━━━━━ SOURCE DATA ━━━━━
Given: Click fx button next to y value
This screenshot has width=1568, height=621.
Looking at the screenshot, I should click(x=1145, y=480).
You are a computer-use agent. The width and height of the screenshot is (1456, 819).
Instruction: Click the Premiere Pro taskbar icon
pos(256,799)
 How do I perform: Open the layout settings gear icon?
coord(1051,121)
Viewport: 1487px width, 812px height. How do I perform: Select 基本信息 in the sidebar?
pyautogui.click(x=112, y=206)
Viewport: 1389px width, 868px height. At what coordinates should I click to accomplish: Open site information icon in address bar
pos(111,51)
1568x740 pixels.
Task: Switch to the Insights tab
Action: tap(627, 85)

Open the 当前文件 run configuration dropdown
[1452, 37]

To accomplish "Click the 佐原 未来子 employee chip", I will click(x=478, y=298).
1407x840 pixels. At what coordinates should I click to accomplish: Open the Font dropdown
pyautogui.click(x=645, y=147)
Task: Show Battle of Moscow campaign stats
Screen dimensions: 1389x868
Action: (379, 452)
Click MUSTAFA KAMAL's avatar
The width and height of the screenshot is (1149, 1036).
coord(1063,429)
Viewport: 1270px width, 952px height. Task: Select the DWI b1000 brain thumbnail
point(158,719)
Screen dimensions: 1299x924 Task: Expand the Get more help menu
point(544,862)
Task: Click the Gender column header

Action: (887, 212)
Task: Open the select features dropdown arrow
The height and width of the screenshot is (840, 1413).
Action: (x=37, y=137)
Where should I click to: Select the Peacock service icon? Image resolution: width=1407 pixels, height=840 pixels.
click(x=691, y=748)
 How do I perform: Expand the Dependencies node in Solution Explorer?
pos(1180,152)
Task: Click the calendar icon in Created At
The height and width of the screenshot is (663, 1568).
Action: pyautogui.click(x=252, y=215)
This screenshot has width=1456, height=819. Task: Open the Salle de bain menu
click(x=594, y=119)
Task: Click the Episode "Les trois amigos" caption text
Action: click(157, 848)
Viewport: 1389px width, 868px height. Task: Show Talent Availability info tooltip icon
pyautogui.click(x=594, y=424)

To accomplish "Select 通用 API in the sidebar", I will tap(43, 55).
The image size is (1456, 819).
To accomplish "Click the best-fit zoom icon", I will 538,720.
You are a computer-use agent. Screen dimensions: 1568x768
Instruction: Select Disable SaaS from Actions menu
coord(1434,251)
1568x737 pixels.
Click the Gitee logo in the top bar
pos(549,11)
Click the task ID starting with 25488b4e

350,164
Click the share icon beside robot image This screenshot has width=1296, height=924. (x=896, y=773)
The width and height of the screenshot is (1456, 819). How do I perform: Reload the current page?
━━━━━
#### [PROBLEM]
When a line in the data contains the string "agent", copy that line.

#### [TASK OUTPUT]
You are a computer-use agent. The width and height of the screenshot is (1456, 819).
You are a computer-use agent. Screen dimensions: 1568x768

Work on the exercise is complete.